The task: Each entry must appear in the answer exactly as it does here.

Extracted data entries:
[Start of section]
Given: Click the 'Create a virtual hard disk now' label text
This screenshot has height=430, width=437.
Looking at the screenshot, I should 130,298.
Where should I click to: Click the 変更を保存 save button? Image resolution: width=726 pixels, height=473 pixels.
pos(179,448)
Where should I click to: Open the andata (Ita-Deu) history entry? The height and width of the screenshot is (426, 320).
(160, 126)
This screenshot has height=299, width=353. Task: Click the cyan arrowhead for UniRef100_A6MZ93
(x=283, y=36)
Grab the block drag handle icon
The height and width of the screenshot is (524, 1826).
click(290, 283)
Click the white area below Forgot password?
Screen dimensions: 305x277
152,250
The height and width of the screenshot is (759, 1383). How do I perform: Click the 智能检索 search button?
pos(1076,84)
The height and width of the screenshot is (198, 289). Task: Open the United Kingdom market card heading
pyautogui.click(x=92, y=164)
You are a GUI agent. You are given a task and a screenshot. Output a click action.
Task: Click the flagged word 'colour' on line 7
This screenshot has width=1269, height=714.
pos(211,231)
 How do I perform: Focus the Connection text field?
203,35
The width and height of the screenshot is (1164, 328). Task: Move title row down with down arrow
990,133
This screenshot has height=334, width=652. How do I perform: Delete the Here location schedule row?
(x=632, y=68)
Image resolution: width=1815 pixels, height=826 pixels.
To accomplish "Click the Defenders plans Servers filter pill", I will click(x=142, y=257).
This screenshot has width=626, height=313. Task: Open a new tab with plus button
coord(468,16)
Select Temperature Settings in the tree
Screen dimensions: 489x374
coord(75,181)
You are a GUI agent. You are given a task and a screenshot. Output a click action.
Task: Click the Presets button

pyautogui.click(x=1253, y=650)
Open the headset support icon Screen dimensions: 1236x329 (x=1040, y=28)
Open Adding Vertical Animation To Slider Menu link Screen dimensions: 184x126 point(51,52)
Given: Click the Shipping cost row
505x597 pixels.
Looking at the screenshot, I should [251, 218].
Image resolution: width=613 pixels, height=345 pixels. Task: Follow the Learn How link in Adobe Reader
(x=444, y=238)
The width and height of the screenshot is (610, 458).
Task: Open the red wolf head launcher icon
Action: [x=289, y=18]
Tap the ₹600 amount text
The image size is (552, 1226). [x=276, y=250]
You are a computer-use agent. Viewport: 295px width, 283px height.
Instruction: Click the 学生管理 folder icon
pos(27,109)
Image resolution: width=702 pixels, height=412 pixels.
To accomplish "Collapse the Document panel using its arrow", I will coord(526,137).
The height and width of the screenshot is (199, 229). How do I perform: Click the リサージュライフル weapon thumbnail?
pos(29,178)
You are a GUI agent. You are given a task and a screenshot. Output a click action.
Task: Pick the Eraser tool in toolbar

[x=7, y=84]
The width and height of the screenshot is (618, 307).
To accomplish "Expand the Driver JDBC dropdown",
[End of section]
Result below:
Given: Click the 'Create a virtual hard disk now' label text
This screenshot has height=430, width=437.
Looking at the screenshot, I should 130,298.
Where should I click to: Click the 変更を保存 save button? Image resolution: width=726 pixels, height=473 pixels.
pos(179,448)
Where should I click to: Open the andata (Ita-Deu) history entry? The height and width of the screenshot is (426, 320).
(160, 126)
This screenshot has height=299, width=353. Task: Click the cyan arrowhead for UniRef100_A6MZ93
(x=283, y=36)
Grab the block drag handle icon
The height and width of the screenshot is (524, 1826).
click(290, 283)
Click the white area below Forgot password?
Screen dimensions: 305x277
152,250
The height and width of the screenshot is (759, 1383). How do I perform: Click the 智能检索 search button?
pos(1076,84)
The height and width of the screenshot is (198, 289). Task: Open the United Kingdom market card heading
pyautogui.click(x=92, y=164)
You are a GUI agent. You are given a task and a screenshot. Output a click action.
Task: Click the flagged word 'colour' on line 7
This screenshot has width=1269, height=714.
pos(211,231)
 How do I perform: Focus the Connection text field?
203,35
The width and height of the screenshot is (1164, 328). Task: Move title row down with down arrow
990,133
This screenshot has height=334, width=652. How do I perform: Delete the Here location schedule row?
(x=632, y=68)
Image resolution: width=1815 pixels, height=826 pixels.
To accomplish "Click the Defenders plans Servers filter pill", I will click(x=142, y=257).
This screenshot has width=626, height=313. Task: Open a new tab with plus button
coord(468,16)
Select Temperature Settings in the tree
Screen dimensions: 489x374
coord(75,181)
You are a GUI agent. You are given a task and a screenshot. Output a click action.
Task: Click the Presets button

pyautogui.click(x=1253, y=650)
Open the headset support icon Screen dimensions: 1236x329 (x=1040, y=28)
Open Adding Vertical Animation To Slider Menu link Screen dimensions: 184x126 point(51,52)
Given: Click the Shipping cost row
505x597 pixels.
Looking at the screenshot, I should [251, 218].
Image resolution: width=613 pixels, height=345 pixels. Task: Follow the Learn How link in Adobe Reader
(x=444, y=238)
The width and height of the screenshot is (610, 458).
Task: Open the red wolf head launcher icon
Action: [x=289, y=18]
Tap the ₹600 amount text
The image size is (552, 1226). [x=276, y=250]
You are a computer-use agent. Viewport: 295px width, 283px height.
Instruction: Click the 学生管理 folder icon
pos(27,109)
Image resolution: width=702 pixels, height=412 pixels.
To accomplish "Collapse the Document panel using its arrow", I will coord(526,137).
The height and width of the screenshot is (199, 229). How do I perform: Click the リサージュライフル weapon thumbnail?
pos(29,178)
You are a GUI agent. You are given a task and a screenshot. Output a click action.
Task: Pick the Eraser tool in toolbar

[x=7, y=84]
The width and height of the screenshot is (618, 307).
To accomplish "Expand the Driver JDBC dropdown",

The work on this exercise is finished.